Population-wide adoption of the Mediterranean dietary pattern must not only be cost-effective in terms of health benefits, but also economically affordable, inexpensive, and culturally acceptable. The framework used many years ago in the campaign to reduce tobacco use addressed tobacco supply and consumption, introduced taxes on products, modified tobacco packaging and labeling, and increased public education and awareness of the health risks associated with tobacco use. In Australia, just increasing the price of tobacco products contributed to a significant a drop in tobacco use [52].

Would it be as simple as reducing the tax on healthy food options and increasing the tax on less healthy food options? Would this encourage the consumption of healthy foods particularly in lower socioeconomic areas which often suffer at the hands of takeaway and fast food options? This could be one strategy as part of a framework for the adoption of the Mediterranean dietary pattern. In their 2015–2020 Dietary Guidelines, the US Department of Health and Human Services and US Department of Agriculture (USDA) [8] provided detailed recommendations for the adoption of the Mediterranean diet, one of three healthy dietary patterns presented. Key information is presented in a clear manner for health professionals and the general public. Strategies are offered for changing dietary behaviors such as swapping less healthy food options for healthier choices. To encourage these dietary changes on a population-wide level poses challenges. In The Lancet’s latest Obesity Series [53], leading researchers proposed that the food environment is a primary target: “Today’s food environments exploit people’s biological, psychological, social, and economic vulnerabilities, making it easier for them to eat unhealthy foods. This reinforces preferences and demands for foods of poor nutritional quality, furthering the unhealthy food environments.” The series argues that governments need to take regulatory action to make sustainable changes in food availability and marketing.

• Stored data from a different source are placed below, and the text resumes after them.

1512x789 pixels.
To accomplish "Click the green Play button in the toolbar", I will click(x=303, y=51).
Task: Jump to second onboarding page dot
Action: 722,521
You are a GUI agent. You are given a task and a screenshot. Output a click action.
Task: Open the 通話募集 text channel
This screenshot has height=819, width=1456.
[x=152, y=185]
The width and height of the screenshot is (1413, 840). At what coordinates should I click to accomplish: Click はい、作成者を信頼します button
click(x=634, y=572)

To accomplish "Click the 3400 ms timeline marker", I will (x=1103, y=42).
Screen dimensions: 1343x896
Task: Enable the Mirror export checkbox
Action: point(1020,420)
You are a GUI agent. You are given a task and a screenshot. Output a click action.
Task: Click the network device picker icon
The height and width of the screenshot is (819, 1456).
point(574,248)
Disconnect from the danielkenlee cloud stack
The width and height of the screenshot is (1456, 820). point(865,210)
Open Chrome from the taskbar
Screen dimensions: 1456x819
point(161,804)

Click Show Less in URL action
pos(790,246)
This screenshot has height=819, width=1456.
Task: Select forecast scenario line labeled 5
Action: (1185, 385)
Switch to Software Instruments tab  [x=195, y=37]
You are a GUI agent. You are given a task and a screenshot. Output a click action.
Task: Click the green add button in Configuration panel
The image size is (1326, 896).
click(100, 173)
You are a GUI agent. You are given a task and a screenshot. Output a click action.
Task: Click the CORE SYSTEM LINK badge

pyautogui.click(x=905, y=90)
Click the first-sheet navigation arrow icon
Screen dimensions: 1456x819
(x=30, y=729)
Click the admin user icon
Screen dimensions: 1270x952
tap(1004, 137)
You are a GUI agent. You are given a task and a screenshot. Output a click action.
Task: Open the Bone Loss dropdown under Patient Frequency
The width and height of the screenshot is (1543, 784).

Evidence also suggests that people trust nutrition advice from their GPs [54]. This presents an ideal opportunity to train non-nutrition health professionals in the pivotal role of diet in health, encouraging them to recommend diet and refer patients to nutrition professionals. In the spirit of food hamper success in research, specified food vouchers could be added to medical prescriptions.

Summary

The MedDiet’s association with greater life expectancy, lower risk of total and cardiovascular disease-related mortality, and other chronic lifestyle diseases has generated considerable interest. Whether it can be adopted in non-Mediterranean countries has been a topic of discussion among health professionals and academics. It is a highly palatable, versatile diet, and emerging evidence from Australian studies suggests that it is achievable. In particular, MedLey showed that Australians can adopt a MedDiet for 6 months with adequate resources, supplied foods, and support from health professionals. Whether and how this can be replicated in a non-research environment remains to be explored.

In time, population health and nutrition data will emerge from the USA Dietary Guidelines which included a Mediterranean diet as one of three healthy dietary patterns. In the meantime, implementing a healthy dietary pattern like the MedDiet needs collective support from the government, stakeholders, policy makers, the food industry, and food retailers as well as health professionals working together to make the healthiest choice for a Western population the easiest choice. Whether it be focusing on reducing the cost of healthier food options, reducing portion sizes, regulating discretionary and processed packaged foods, implementing food advertising restrictions, taxing discretionary food, funneling funds from the health care budget to medical and dietetic support for individuals, something needs to happen now to address the modern scourge of chronic disease.